Teresa Jussara Luporini

Resumo


A prática de análise de documentos tem colocado os historiadores da Educação diante de múltiplos desafios: o contato com arquivos públicos e particulares, as políticas adotadas para a sua manutenção assim como os procedimentos utilizados para o atendimento ao público especializado e o domínio de fundamentos teóricos e definição de procedimentos metodológicos para proceder ao estudo de documentação/linguagens específicas. O presente trabalho objetiva analisar as possibilidades de utilização de registros fotográficos como fonte de pesquisa em estudos históricos relativos à Educação.

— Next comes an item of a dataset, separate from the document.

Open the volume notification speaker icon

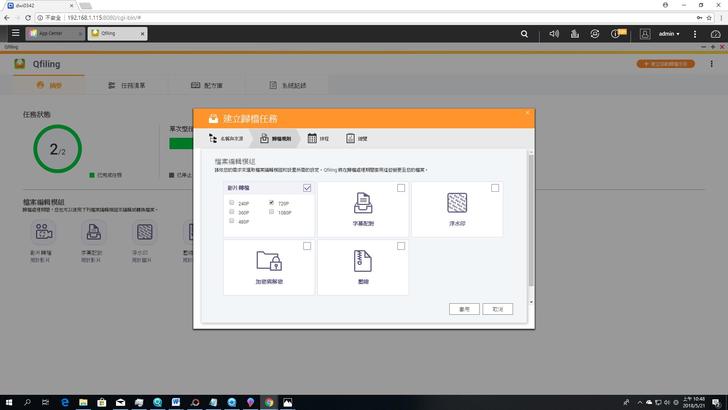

A partir da caracterização dos materiais coletados pelo GT dos Campos Gerais do Paraná (UEPG) do HISTEDBR, procede-se à reflexão sobre os princípios teórico-práticos adotados para a análise da massa documental arrolada. A análise dos registros fotográficos amparou-se na compreensão de que a documentação examinada expressa um suporte reconstruído pela especificidade própria à representação do instrumento que a produz: a câmera fotográfica. Tal reflexão reconhece a natureza da fonte documental - a fotografia - que marca a história contemporânea pela possibilidade de definir a “veracidade” de realidades passadas, perenizando o vivido e criando uma memória futura que passa a distinguir esse período histórico daqueles que o antecederam. A contextualização dos registros fotográficos revela tanto aspectos de organização, controle e disciplina presentes no ambiente escolar quanto a tradição das fotos oficiais, retratando grupos de alunos e professores de forma unida, hierarquizada, expressando uma identidade coletiva, exemplar para a comunidade onde convivem, demonstrando união e boa convivência, desconsiderando, assim, a teia de relações sociais que produz tensões e conflitos. O estudo contribui para o aprofundamento da compreensão sobre o contexto da criação e desenvolvimento do sistema escolar na região dos Campos Gerais, na primeira metade século XX.